- _Trecho fornecido_:
Indicadores jogam luz sobre a maior e mais complexa região do País e revelam características cruciais para a compreensão de realidades locais e tomadas de decisão certeiras. É disso que trata o mais recente webinário promovido pela rede Uma Concertação pela Amazônia e Página22
Por Magali Cabral
O índice mais célebre no mundo, o Produto Interno Bruto (PIB), que mede o desempenho econômico de países e regiões subnacionais ao longo de um período, foi criado nos anos 1930 e adotado internacionalmente já na década seguinte. Apesar de sua importância enquanto unidade de medida comparável entre os países, o PIB tem suas limitações. Ignora, por exemplo, desigualdade social, degradação ambiental, perda de biodiversidade, entre outras dimensões igualmente importantes para a sociedade. Além disso, reconstruções a partir de tragédias ambientais como inundações e incêndios movimentam a economia, assim como a indústria da segurança lucra com a criminalidade, ajudando a elevar o PIB.
A fim de medir o bem-estar social de suas populações, os países adotaram globalmente, nos anos 1990, o Índice de Desenvolvimento Humano (IDH), que abrange três dimensões – saúde, educação e renda. Mas, assim como o PIB, o IDH também não tem o alcance necessário para responder aos desafios atuais. Por exemplo: existem vários países não democráticos com altíssimo IDH. A partir dos anos 2000, inicia-se então a busca por indicadores capazes de captar múltiplas dimensões em territórios de alta complexidade, como é o caso da Amazônia.

- _Para fazer_:
1. Responda com base no trecho:
(a) Em que década o PIB foi criado?
(b) Quais são as três dimensões abrangidas pelo IDH?
(c) Quem assina o trecho?
2. Devolva, sem alterações, as linhas da listagem que vão da linha com "The height and width of the screenshot is (992, 1764)." até a linha com "Looking at the screenshot, I should [x=919, y=118].", incluindo as duas.

[Registros de dados]
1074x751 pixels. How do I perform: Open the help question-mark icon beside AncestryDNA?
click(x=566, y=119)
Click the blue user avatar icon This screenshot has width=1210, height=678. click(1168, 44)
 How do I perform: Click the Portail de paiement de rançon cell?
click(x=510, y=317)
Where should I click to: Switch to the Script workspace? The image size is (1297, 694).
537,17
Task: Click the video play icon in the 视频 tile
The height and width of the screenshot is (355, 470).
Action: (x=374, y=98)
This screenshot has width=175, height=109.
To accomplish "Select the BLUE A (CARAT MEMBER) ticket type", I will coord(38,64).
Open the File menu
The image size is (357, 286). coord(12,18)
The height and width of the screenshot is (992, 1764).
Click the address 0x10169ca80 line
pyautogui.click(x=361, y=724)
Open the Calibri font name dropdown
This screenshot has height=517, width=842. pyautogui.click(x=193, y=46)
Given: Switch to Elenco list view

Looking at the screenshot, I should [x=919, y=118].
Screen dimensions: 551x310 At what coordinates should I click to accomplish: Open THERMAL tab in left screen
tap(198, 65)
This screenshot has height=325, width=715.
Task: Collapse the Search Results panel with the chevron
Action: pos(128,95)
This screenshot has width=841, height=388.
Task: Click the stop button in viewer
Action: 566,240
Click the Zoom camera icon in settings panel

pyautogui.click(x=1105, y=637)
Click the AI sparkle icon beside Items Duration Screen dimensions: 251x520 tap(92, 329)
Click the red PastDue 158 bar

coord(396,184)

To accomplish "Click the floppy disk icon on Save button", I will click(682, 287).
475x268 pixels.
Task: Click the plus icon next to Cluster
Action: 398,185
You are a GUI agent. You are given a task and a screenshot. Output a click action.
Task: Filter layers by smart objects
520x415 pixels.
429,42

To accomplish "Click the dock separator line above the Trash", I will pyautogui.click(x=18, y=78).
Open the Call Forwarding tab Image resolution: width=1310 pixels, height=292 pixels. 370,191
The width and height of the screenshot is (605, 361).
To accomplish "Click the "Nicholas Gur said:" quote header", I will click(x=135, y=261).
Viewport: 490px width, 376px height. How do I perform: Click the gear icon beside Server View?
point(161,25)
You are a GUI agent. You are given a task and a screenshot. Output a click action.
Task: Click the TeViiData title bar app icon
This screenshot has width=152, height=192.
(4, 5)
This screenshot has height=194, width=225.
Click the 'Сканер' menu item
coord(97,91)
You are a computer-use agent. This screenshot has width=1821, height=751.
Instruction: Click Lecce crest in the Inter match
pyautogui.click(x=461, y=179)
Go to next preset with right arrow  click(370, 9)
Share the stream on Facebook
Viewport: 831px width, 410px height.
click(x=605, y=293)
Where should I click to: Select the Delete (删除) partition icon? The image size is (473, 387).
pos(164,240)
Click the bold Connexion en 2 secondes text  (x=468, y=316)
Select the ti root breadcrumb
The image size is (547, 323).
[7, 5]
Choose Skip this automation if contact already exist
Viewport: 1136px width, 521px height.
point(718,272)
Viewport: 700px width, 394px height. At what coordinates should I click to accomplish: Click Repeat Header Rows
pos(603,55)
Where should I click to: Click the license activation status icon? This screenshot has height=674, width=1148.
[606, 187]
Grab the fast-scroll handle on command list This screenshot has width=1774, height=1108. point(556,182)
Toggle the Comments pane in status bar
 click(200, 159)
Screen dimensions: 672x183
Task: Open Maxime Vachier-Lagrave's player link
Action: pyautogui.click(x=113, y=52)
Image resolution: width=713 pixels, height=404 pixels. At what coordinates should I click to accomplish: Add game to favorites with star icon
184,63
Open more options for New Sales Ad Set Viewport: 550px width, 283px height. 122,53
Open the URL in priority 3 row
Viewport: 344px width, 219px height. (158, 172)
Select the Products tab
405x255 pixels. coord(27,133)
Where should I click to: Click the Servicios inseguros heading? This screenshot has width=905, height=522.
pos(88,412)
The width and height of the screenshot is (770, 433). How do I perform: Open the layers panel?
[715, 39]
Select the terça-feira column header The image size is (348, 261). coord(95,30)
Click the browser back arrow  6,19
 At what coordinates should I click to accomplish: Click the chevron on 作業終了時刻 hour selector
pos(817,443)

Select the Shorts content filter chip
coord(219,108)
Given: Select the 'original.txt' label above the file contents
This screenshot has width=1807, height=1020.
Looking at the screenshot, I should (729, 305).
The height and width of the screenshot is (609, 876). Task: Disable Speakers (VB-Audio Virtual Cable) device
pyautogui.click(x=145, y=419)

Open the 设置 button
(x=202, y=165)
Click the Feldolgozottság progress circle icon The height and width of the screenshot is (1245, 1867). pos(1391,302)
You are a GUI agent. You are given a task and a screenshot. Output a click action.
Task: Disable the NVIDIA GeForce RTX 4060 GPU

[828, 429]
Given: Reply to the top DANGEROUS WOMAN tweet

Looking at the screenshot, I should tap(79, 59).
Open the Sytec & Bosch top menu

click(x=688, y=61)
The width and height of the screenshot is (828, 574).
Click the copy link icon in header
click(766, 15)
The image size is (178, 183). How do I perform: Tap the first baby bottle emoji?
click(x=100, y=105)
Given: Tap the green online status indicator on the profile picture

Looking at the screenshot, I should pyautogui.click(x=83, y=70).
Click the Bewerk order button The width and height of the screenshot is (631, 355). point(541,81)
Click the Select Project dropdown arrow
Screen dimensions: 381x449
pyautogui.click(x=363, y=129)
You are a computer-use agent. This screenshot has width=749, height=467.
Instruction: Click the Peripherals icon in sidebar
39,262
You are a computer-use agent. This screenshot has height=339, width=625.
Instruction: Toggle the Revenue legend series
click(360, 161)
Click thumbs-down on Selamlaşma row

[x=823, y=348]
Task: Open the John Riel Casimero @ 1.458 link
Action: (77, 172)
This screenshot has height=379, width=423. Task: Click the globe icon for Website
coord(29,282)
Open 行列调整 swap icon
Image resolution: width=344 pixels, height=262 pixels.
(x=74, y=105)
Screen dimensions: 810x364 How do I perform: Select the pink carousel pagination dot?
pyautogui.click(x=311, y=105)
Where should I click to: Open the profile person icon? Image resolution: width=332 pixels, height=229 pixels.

- _Exercício resolvido_:
1.
(a) Nos anos 1930.
(b) Saúde, educação e renda.
(c) Magali Cabral.

2.
The height and width of the screenshot is (992, 1764).
Click the address 0x10169ca80 line
pyautogui.click(x=361, y=724)
Open the Calibri font name dropdown
This screenshot has height=517, width=842. pyautogui.click(x=193, y=46)
Given: Switch to Elenco list view

Looking at the screenshot, I should [x=919, y=118].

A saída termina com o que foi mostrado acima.